__Data provided__

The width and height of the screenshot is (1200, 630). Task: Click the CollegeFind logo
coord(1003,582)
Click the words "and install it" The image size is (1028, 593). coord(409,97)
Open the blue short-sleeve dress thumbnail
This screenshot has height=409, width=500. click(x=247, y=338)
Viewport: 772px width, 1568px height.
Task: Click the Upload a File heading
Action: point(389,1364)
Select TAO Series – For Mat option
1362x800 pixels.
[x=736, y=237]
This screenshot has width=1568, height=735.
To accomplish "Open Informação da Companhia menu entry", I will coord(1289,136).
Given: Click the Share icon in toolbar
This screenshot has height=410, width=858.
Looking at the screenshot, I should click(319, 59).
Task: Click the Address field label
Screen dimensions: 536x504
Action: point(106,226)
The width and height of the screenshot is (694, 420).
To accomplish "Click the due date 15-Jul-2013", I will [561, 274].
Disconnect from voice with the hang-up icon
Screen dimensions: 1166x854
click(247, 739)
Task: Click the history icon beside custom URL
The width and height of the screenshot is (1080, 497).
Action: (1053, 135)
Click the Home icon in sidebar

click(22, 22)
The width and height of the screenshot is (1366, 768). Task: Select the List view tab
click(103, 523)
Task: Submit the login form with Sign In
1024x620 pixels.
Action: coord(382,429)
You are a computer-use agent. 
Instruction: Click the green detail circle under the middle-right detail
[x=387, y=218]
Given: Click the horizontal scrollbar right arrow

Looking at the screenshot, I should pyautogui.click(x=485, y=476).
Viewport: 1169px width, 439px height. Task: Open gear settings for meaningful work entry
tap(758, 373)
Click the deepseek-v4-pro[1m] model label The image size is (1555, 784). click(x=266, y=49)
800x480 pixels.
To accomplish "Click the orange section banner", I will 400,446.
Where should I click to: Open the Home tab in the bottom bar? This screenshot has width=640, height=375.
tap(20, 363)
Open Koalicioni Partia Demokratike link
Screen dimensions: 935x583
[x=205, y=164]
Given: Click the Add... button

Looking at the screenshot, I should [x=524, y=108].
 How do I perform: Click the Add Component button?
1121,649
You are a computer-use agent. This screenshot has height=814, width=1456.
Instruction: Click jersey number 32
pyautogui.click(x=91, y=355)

__Required work__
Going line by line through the data, tally each one that includes the string "image", and answer with the tally only.

__Answer area__
2